Mr Starr made a last-minute application to amend his claim to rely on two categories of case where slander was actionable per se, without proof of special loss. The first of these was that the words were calculated to disparage him in his professional capacity and the second was where the words impute a criminal offence that is punishable by imprisonment.
Nicol J held that both exceptions applied to the ITV Words and Mr Starr's slander claim was therefore not excluded.
(ii) Justification of the ITV Words
Nicol J held that the ITV Words meant that Mr Starr had groped and thereby sexually assaulted a fourteen year old schoolgirl who he had also humiliated and frightened her. Mr Starr denied that this had ever occurred.
Mr Starr's evidence as to what took place in the dressing room was vague and contradicted his earlier statements made in TV interviews in 2012. He had initially claimed that he had not appeared on Clunk Click at all and later stated that he had left the studio immediately after the recording and had not been in the dressing room. Nicol J could only conclude that Mr Starr had "very little, if any, recollection of that night."
Mr Starr's case was further damaged by one of his own witnesses. Mr Starr put forward in his evidence that he "didn't like younger women" and the cut-off point for him was 22 or 23. However, this was contrasted by evidence given for Mr Starr by Ms Susan Bunce, another girl who had been present in the dressing room and was also 15 at the time. Ms Bunce stated that Mr Starr had picked her up in the dressing room and given her a passionate kiss.
In Nicol J's judgment, the account given by Ms Ward was, on the balance of probabilities, true. Ms Ward's defence of justification therefore succeeded and was a complete answer to the claim.
The E-Book Words
Whilst the E-Book Words were not identical to the ITV Words, the sting of the libel was the same. In light of the ITV Words being true, Nicol J held that the E-Book Words were also true.
This case highlights the danger of litigating a slander claim about events which occurred more than forty years prior and without a clear knowledge or recollection of what happened. Whilst the judge did not state that Mr Starr had been untruthful in his recollection of the events in the dressing room, it was plain that Mr Starr's memory of what happened was at best hazy. In circumstances where a slander claim rests on people's recollections, rather than documentary evidence, the claimant should be very confident of his position before instigating proceedings.

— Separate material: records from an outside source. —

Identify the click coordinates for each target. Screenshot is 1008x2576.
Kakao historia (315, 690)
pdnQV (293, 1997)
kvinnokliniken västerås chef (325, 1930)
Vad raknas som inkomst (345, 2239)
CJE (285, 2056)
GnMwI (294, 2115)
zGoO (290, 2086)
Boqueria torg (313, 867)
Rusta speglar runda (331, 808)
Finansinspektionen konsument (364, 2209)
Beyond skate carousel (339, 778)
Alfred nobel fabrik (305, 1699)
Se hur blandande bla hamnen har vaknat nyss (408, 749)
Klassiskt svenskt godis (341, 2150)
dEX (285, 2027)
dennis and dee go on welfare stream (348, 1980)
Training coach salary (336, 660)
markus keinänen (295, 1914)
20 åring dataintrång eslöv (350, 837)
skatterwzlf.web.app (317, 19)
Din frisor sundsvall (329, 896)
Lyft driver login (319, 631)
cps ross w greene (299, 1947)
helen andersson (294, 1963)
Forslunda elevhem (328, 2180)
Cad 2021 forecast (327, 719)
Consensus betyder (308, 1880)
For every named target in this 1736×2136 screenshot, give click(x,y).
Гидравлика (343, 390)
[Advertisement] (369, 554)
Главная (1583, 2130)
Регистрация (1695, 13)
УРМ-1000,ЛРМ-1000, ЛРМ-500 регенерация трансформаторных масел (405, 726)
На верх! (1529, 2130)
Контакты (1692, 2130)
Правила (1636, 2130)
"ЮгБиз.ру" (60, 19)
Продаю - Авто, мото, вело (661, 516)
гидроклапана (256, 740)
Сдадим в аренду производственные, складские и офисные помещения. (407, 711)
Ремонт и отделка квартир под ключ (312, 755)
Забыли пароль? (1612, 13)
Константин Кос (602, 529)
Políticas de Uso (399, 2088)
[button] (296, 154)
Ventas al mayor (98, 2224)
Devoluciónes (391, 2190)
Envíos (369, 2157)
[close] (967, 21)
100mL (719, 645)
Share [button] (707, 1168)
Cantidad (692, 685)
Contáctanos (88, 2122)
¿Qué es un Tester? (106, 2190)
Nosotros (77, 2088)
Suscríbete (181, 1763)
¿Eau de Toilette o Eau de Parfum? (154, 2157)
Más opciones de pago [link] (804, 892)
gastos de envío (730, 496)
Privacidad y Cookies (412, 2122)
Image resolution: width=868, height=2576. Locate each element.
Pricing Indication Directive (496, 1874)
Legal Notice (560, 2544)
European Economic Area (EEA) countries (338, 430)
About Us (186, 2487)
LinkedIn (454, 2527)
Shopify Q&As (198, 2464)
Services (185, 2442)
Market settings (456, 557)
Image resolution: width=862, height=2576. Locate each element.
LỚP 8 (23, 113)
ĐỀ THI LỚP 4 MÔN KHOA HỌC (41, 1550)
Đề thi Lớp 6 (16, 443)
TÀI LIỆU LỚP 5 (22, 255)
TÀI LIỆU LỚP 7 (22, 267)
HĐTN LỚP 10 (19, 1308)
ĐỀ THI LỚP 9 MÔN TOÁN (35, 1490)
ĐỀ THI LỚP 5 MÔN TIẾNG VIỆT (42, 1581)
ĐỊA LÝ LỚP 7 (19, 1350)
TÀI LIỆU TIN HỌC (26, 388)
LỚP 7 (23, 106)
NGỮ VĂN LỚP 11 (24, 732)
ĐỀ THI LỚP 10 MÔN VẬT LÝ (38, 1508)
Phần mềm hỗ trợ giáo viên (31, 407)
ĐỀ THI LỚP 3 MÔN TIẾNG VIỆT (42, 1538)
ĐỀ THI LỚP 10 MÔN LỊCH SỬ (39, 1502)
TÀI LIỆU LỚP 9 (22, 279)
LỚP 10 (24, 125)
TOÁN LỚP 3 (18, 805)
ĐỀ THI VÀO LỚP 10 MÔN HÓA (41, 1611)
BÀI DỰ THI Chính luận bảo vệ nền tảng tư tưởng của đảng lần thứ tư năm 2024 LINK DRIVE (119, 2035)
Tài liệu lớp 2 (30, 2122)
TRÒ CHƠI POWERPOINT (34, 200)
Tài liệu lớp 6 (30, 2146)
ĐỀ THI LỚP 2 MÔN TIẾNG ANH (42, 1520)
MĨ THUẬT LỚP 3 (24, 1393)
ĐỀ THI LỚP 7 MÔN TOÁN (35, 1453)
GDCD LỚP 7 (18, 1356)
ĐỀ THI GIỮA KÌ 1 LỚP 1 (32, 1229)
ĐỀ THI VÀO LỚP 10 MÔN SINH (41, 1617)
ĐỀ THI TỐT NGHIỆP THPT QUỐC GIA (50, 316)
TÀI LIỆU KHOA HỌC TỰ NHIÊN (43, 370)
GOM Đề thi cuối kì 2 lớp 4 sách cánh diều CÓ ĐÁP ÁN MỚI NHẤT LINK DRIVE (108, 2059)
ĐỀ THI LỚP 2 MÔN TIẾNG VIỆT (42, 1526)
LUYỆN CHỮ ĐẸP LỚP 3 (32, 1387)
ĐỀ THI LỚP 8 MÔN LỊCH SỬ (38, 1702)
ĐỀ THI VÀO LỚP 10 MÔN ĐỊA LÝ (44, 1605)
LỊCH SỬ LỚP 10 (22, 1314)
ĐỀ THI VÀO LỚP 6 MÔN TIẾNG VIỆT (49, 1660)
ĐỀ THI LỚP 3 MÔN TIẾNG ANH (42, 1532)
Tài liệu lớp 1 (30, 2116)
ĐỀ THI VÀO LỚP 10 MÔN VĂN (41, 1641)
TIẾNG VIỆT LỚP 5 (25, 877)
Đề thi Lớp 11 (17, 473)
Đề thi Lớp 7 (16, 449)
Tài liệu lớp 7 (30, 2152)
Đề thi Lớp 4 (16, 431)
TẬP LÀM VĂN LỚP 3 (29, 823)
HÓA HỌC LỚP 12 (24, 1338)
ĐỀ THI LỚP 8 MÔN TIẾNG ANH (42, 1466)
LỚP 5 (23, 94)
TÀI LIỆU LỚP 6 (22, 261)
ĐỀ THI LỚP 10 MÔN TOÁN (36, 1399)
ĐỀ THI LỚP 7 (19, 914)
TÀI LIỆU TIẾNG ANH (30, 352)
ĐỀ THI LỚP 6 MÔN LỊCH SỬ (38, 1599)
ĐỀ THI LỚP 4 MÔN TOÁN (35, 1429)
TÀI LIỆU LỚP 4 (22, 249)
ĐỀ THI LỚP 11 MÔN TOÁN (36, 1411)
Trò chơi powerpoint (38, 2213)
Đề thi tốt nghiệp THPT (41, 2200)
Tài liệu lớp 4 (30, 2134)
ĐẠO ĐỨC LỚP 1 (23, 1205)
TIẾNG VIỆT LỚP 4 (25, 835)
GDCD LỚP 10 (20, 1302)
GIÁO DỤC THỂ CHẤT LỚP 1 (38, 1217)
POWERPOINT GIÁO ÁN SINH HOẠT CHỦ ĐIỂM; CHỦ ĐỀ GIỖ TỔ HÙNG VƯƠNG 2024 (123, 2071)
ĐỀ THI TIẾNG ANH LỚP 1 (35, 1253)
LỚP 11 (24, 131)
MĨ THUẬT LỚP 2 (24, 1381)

From a procedural perspective, this case also highlights the fact that time is of the essence when bringing a defamation claim outside of the one year statutory time limit. The Court has discretion to exclude the limitation period, and will have regard to all of the circumstances of the case in its determination. The Court will pay particular attention to (i) the length of the delay and the reasons for it; (ii) where the delay was caused by the claimant not knowing all of the facts relevant to the case, when the claimant became aware of those facts and the extent to which he acted promptly and reasonably to pursue the matter once he became aware; and (iii) the extent to which the delay has caused prejudice to the defendant owing to lack of or less cogent evidence. In this case, Mr Starr failed to provide any good reason for the nine month delay bringing his claim after expiry of the limitation period.